Thamon uses a mixture of leaf leather and cork leather to create their bags and each one is elegantly designed to be as durable as they are beautiful. We have also added Tree Tribe's beautiful and unique leaf leather bags to our collection, who work with artisans all over the world and plant 10 trees with every purchase.
Pinatex is made from pineapple leaves. The pineapple leaves are stripped into fine fibres through a process called decortication. These fibres are converted into a 'mesh' like material and then go through a manufacturing process. According to Ahimsa Collective, the production of Pinatex has an incredibly positive environmental impact because “'biomass' is produced in the decortication process. This 'bio-mass' can then be converted into organic fertilizer or biogas and sold.

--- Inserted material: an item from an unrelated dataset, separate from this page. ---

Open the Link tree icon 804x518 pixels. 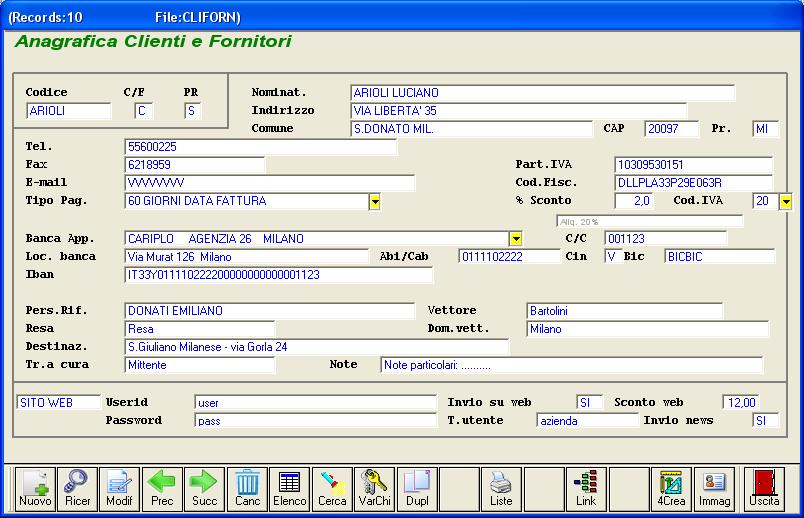pyautogui.click(x=586, y=489)
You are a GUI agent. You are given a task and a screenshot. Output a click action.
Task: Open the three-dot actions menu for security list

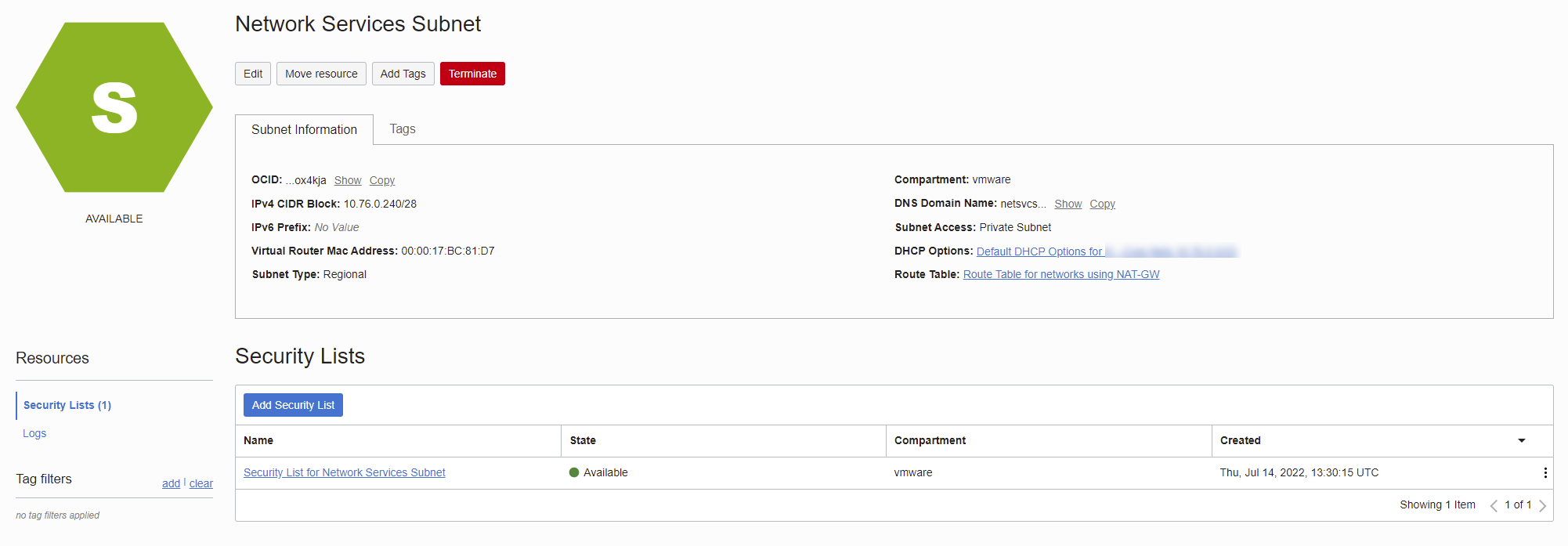pos(1545,472)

Therefore, both the extraction of the fibres and the production of biomass can provide additional revenue streams to pineapple farming communities.”
Pinatex is durable, breathable, light and flexible, making it a great natural alternative to leather that has an incredibly small environmental footprint because pineapple leaves are currently just a waste product. It blows my mind that we are still creating new processes and fabrics every year that are able to make our world more sustainable, while looking gorgeous!
Strange as it may sound, there is a type of washable paper that is used as a leather alternative. Jacron paper is a craft paper mainly used for jean badges. It is durable enough for everyday wear and doesn’t fall apart in water unlike most paper varieties. This is still relatively new to the market as a complete product, but has proven to be a strong material, and a great vegan contender to leather.
Bare Instinct has also produced paper-based products from a material known as Washable Paper. Washable paper is made from cellulose fibre that comes from wood. Each bag is also fully lined with high-quality hemp and organic cotton denim fabric.
The cactus leather you will find on Velvety is from a wonderful New Zealand based business called Velvet Heartbeat.
Their cactus leather comes from a ranch in Mexico that uses mature cactus leaves to process into leather. This means none of the cactus are completely cut down, and there is a new harvest every 6-8 months. The mature leaves are then dried under the sun for three days, avoiding the use of any extra energy to assist the drying process. As if that wasn't enough to love, any remaining organic cactus material is exported and sold into the food industry, which is a great example of how natural and safe their product and process is, plus a wonderful way to minimise waste.
Rubber is an extremely versatile material used for a plethora of products including car tires, washing up gloves, gumboots, elastic bands and, well, rubbers. While you can get synthetic rubber (usually neoprene) natural rubber is made from latex, a runny white liquid that is found inside certain plants and trees. Rubber is strong, stretchy, flexible (elastic), durable, and waterproof, plus it can be made soft or hard making it useful for a huge range of objects.
Upcycled Byron Bay uses recycled inner tubes to create a sustainable range of bags that are beautiful, tough, and make use of a great material that was otherwise going to waste. They also made beautiful and intricate jewelry from innertubes. I love that the same waste material can have a second life as creating such different, useful, and beautiful products!
For a long time, I thought that ‘vegan leather’ was just a fancy way of saying ‘plastic leather’. But now, there are so many natural products to use instead that I believe there is a style out there to suit everyone.
Which leather alternative is your favourite?